Thuy Tuong Nguyen received the B.S. (magna cum laude) degree in computer science from Nong Lam University, Ho Chi Minh City, Vietnam, in 2006, and the M.S. degree in electrical and computer engineering from Sungkyunkwan University, Suwon, Korea, in 2009, where he is currently working toward the Ph.D. degree at the School of Information and Communication Engineering. His research interests include computer vision, image processing, and graphics processing unit computing.
Daijin Kim received the B.S. degree in electronic engineering from Yonsei University, Seoul, Korea, in 1981, the M.S. degree in electrical engineering from the Korea Advanced Institute of Science and Technology, Daejeon, Korea, 1984, and the Ph.D. degree in electrical and computer engineering from Syracuse University, Syracuse, NY, in 1991. He is currently a Professor in the Department of Computer Science Engineering, Pohang University of Science and Technology, Pohang, Korea. His research interests include intelligent fuzzy system, soft computing, genetic algorithms, and hybridization of evolution and learning.
Munsang Kim received the B.S. and M.S. degrees in mechanical engineering from the Seoul National University, Seoul, Korea, in 1980 and 1982, respectively, and the Dr.-Ing. degree in robotics from the Technical University of Berlin, Berlin, Germany, in 1987. Since 1987, he has been a Research Scientist at the Korea Institute of Science of Korea, Seoul. He led the Advanced Robotics Research Center in 2000 and became the director of the Intelligent Robot-The Frontier 21 Program in 2003. His current research interests include design and control of novel mobile manipulation systems, haptic device design and control, and sensor application to intelligent robots.

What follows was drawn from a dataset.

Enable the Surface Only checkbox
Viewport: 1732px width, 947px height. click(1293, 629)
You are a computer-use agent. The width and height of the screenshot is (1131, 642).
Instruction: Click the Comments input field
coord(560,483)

Jae Wook Jeon (S’82–M’84) received the B.S. and M.S. degrees in electronics engineering from Seoul National University, Seoul, Korea, in 1984 and 1986, respectively, and the Ph.D. degree in electrical engineering from Purdue University, West Lafayette, IN, in 1990. From 1990 to 1994, he was a Senior Researcher at Samsung Electronics, Suwon, Korea. In 1994, he joined the School of Electrical and Computer Engineering, Sungkyunkwan University, Suwon, as an Assistant Professor, where he is currently a Professor. His research interests include robotics, embedded systems, and factory automation.